The reading measures the efficiency with which chlorophyll in the tree leaf is able to absorb sunlight. Like a human, whose alertness and productivity can be reduced by ill health such as flu, a tree with physiological problems will operate at reduced efficiency. What is exciting is that the chlorophyll assessment can detect changes which are not evident externally. A tree which has been sprayed with a herbicide may not show signs of the damage for 48 hours, which can be too late for treatment. Drought stress can take up to 21 days to show.
Dr. Glynn Percival, who runs the research centre for Bartlett’s, shared with me an experience where he ran the test on nursery trees delivered to a site for planting in the landscape. The trees looked healthy, but the chlorophyll test indicated drought stress. Glynn concluded that the trees lacked the vigour to become established, and suggested that the order be returned to the supplier, who, needless to say, was not happy with the proposal. Glynn had to wait for 21 days before the effects of the drought stress showed in leaf senescence. This was in the early days of product development, and he was relieved to be proved right.
Not all problems are hidden away in the tree. Some issues are very evident, and I encourage clients to inspect trees either prior to despatch or on delivery. I have encountered issues relating to trees that should never have left the nursery, including several involving trees purchased at some cost from a local garden centre. Structural weaknesses do not necessary become problematic until a tree has become mature.

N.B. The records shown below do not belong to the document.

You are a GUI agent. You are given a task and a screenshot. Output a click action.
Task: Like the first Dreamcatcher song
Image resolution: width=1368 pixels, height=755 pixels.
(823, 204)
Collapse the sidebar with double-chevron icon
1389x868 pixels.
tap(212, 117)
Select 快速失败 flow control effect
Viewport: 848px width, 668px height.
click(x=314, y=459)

Several years ago, I was asked to assess a specimen conifer which had broken at the base. It was situated on a boundary, and relations with the neighbour were
not as amicable as my client wished, and there was concern that the damage may have been malicious. Before taking the matter further, he wished to establish whether there was a natural cause to the damage. The tree had been purchased in a container from a local garden centre. I recognised that root girdling had occurred. If a plant is kept in a container for too long, it becomes root-bound. Roots then begin to grow around the inside of the container, and then around the trunk. If allowed to continue, the roots can restrict the growth of the trunk, which can then snap. This particular tree was doomed to fail before leaving the garden centre. Whilst my client lost a tree, he had the reassurance that the cause was natural and avoided aggravating the situation with the neighbour.
I mentioned, when referring to BS8545:2014, that a tree on the nursery should have a strong central leader. This does not necessarily form naturally. Whilst in a forest setting, where there is competition for light and resources, there is pressure to gain height in order to reach the canopy, for many trees grown for amenity, there may be little competition for resources, and space for side branches to become established. This often leads to poorly developed branch unions. These are structurally weak, and vulnerable to breaking, especially during inclement weather. The consequences of failure can be significant, and not just the potential loss of the tree. The good news is that restorative pruning can be undertaken on even established trees, ensuring that the investment is not necessarily lost due to earlier oversight.
Trees contribute to our quality of life for generations ahead. They can cool the air, clean the air and enhance our general well-being. Much of the cost occurs in the early years. Whilst many trees do fail, with care and an informed approach, those suited to the situation will readily mature to become established specimens providing a return on the investment for decades and potentially centuries to come.